I’m never taken up on it. I don’t think it is all that difficult to understand. Of course, rejoinders include citing the number of denominations due to vast disagreement on the understanding of the Holy Writ. Unfortunately, this doesn’t take into account the reasons for the denominational splits. There’s many reasons churches split and form new denominations. But I’ve yet to come across a skeptic to delve into those reasons.
But I’ll take the claim on it’s face. Maybe there is large swaths of ambiguity. Maybe the Bible is communicated poorly. Maybe it’s just that I’m too biased to see it. Let’s say I grant Revelation. I’ll do so with the stipulation that I’m not aware of any Christian church who derives it’s doctrinal beliefs from it.
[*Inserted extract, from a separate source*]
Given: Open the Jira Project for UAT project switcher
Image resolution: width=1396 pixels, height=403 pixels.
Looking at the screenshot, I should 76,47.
However, if the skeptic can cite a doctrine that a Christian denomination grounds in the book of Revelation, I’ll be impressed. Otherwise, the remaining 65 books are up for discussion.
So let’s have some citation. Cite a passage and offer an interpretation consistent with the language’s linguistic parameters, i,e, definitions, and usage. I’m not asking if there is disagreement, or even for speculation as to why. I’m looking for examples. Which passages are too ambiguous or muddled that they can’t be easily understood?